As a concrete example, say there are 1/8 notes on the RH, and 1/4 notes on the LH, it is tempting to accent the notes on the RH when it coincides with the notes on the LH, and that would usually make no sense at all - it could break the melodic line of the RH.


----------



## premont

quietfire said:


> *Even in rhythm and dynamics*. Piano players tend to play unevenly in Bach because there are more than two voices - they tend to accent wrongly in one voice because they are affected when playing the other voice.
> .


I am more concerned about the rhythm. An even, mechanical rhythm makes the music lifeless and inexpressive.

But I agree that dynamic accents, whether they are intended or not, are disturbing. This music was after all written for instruments with little dynamic potential.


----------



## Ethereality

I like when I hear wrong notes. For example, *7:24* the clarinet dips too low, playing the note twice and I think it sounds way more endearing! :angel:






And, for a second I swear I heard F major addressing the coda development instead of F minor at *6:09*:


----------



## Barbebleu

I’m not playing all the wrong notes. I’m playing all the right notes but not necessarily in the right order! (With apologies to Eric Morecambe!)


----------



## Krummhorn

Amateurs practice until they get the notes right ... ... Professionals practice until they can't get the notes wrong. 

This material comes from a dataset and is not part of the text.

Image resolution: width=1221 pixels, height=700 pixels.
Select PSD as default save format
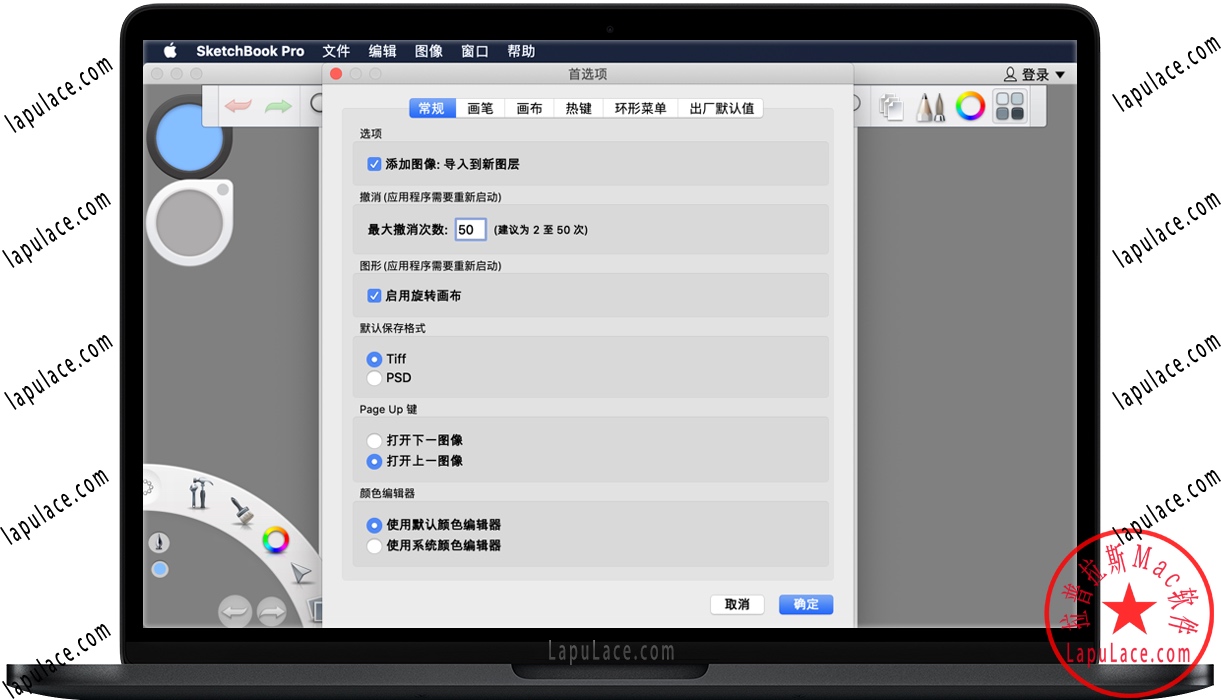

I've had some major bloopers over my career ... a high ranking Lutheran Bishop once told me "if you have to sin, sin loudly and get it out of your system - then move on"!


----------



## Brahmsianhorn

I was so certain Sviatoslav Richter’s live 1958 Pictures at an Exhibition from Sofia would have appeared in this thread.

Great performance, flubbed note and all!


----------



## Chatellerault

quietfire said:


> Also, this isn't exactly a hard piece. Either the piano player is in a really bad mental and physical state while recording this, or he really just wanted to change the notes in his interpretation and if it is the latter... good riddance.


He was not in a bad physical state when recording, actually, he's still playing this wrong note.

The Prelude in D minor that you mentioned begins at 38:37 in the video below, from Wigmore Hall two months ago:





We can still wonder if:
(a) he chose to play that different note. I can understand the harmonic/counterpoint meaning of that note he does and it make sense, while I agree with you that it's not simply an ornamentation but a change in the musical progression.
or (b) a mistake when he was memorizing the piece, that he kept in his memory and nobody (editors, friends) ever told him it's written otherwise in the score. I can understand it if some of his friends don't dare tell him, the famous musician, that he's wrong. Big ego and so on.

Anyway I'm happy that you mentioned it. It doesn't ruin the performance for me, I still think Schiff is one of the best living pianists.


----------



## Bruckner Anton

Wrong notes are more likely to ruin a recording than a live performance. If I listen to something only once in my life, I do not bother myself with minor mistakes. But when I do repeat listening to a recording, I cannot stand that the same mistake happens again and again which at the end makes me even get use to it.


----------



## RobertJTh

When I was young I used to record a lot of music off the radio - and one of those tapes was Sviatoslav Richter's performance of Beethoven's Diabelli Variations, live from the Concertgebouw. Great performance, but Richter completely butchered a fortissimo chord in the "Don Giovanni" variation, and it stood out like a sore thumb every time I listened to that tape. In the Philips cd release of that same concert, the passage of course was "doctored".


----------



## Heck148

Krummhorn said:


> Amateurs practice until they get the notes right ... ... Professionals practice until they can't get the notes wrong.
> 
> I've had some major bloopers over my career ... a high ranking Lutheran Bishop once told me "if you have to sin, sin loudly and get it out of your system - then move on"!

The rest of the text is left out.